Egalité salariale hommes-femmes: et si on s'inspirait de l'Islande?

Faut-il sanctionner les entreprises qui ne payent pas les femmes à la hauteur des hommes? Depuis le 1er janvier, l’Islande est le premier pays à le faire. En cas d’inégalité salariale, l’entreprise est obligée de la justifier. Et s’il n’y a pas de raison objective, elle est mise à l’amende. Comment ça marche et en quoi est-ce différent de ce qui se passe en France?

Ce qui change, c’est qu’on dépasse la fameuse formule "à travail égal, salaire égal". Pour ça, les lois existent déjà. Depuis 1961 en Islande et 1972 en France, femmes et hommes doivent percevoir exactement le même salaire s’ils exercent exactement le même emploi.

Mais là, l’Islande s’attaque au problème de fond. C’est-à-dire que globalement, sur le marché du travail, les hommes sont toujours plus nombreux à accéder aux postes à responsabilités très bien payés. Et les femmes restent cantonnées à des postes subalternes beaucoup moins rémunérateurs.

En gros, LE directeur est un homme, LA standardiste est une femme. Voilà pourquoi en Islande, une femme touche encore 16% de moins qu’un homme. Et en France, 26% de moins.

 Alors, en quoi la nouvelle loi islandaise permet de réduire l’écart?

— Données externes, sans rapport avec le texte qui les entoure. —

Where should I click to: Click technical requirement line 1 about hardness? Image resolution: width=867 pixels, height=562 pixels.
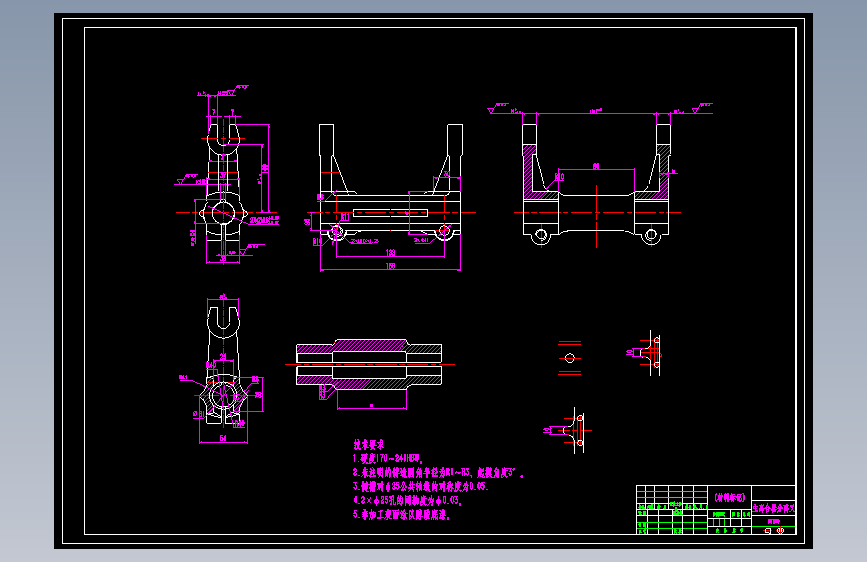point(388,459)
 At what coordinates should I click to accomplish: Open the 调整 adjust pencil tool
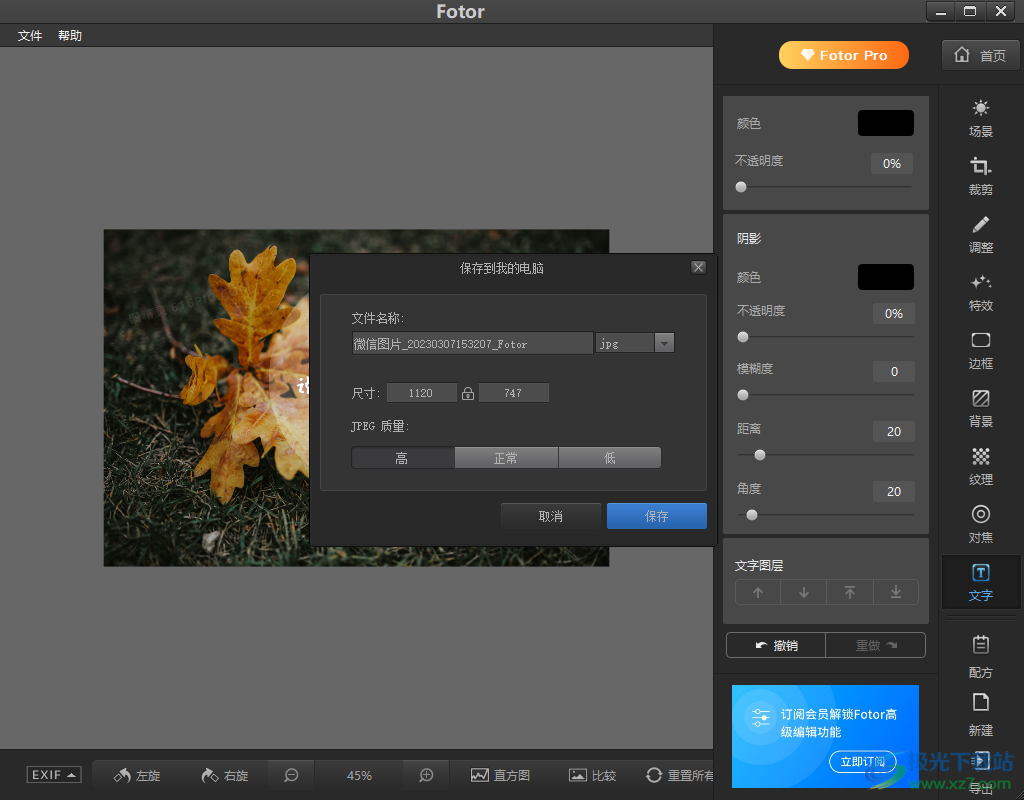pyautogui.click(x=980, y=233)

Ce qui change, c’est la procédure. On ne regarde plus l’écart de salaire sur un poste précis, mais sur l’ensemble des postes. Depuis le 1er janvier, les entreprises sont obligées de communiquer aux autorités toutes les fiches de postes. Des documents détaillés. Avec les tâches précisément effectuées, le nombre d’heures, les qualifications requises, le salaire alloué.

Et si l’on constate à la fin qu’au sein d’une même entreprise, les postes les moins qualifiés avec les salaires les moins élevés sont majoritairement attribués à des femmes, l’entreprise est sanctionnée. L’amende peut aller jusqu’à 400€ par jour et par salarié.

Bref, des sanctions fortes, un vrai changement dans la méthode. C’est comme ça qu’on doit procéder aussi en France selon des associations comme Osez le féminisme. Hier, en France, il y a eu des annonces. Renforcement des contrôles de l’inspection du travail. Déploiement d’un logiciel au sein des entreprises pour évaluer les écarts de salaire. Mais tout cela se borne à évaluer les inégalités entre homme et femme sur un même poste. Pas dans la globalité de l’entreprise comme en Islande.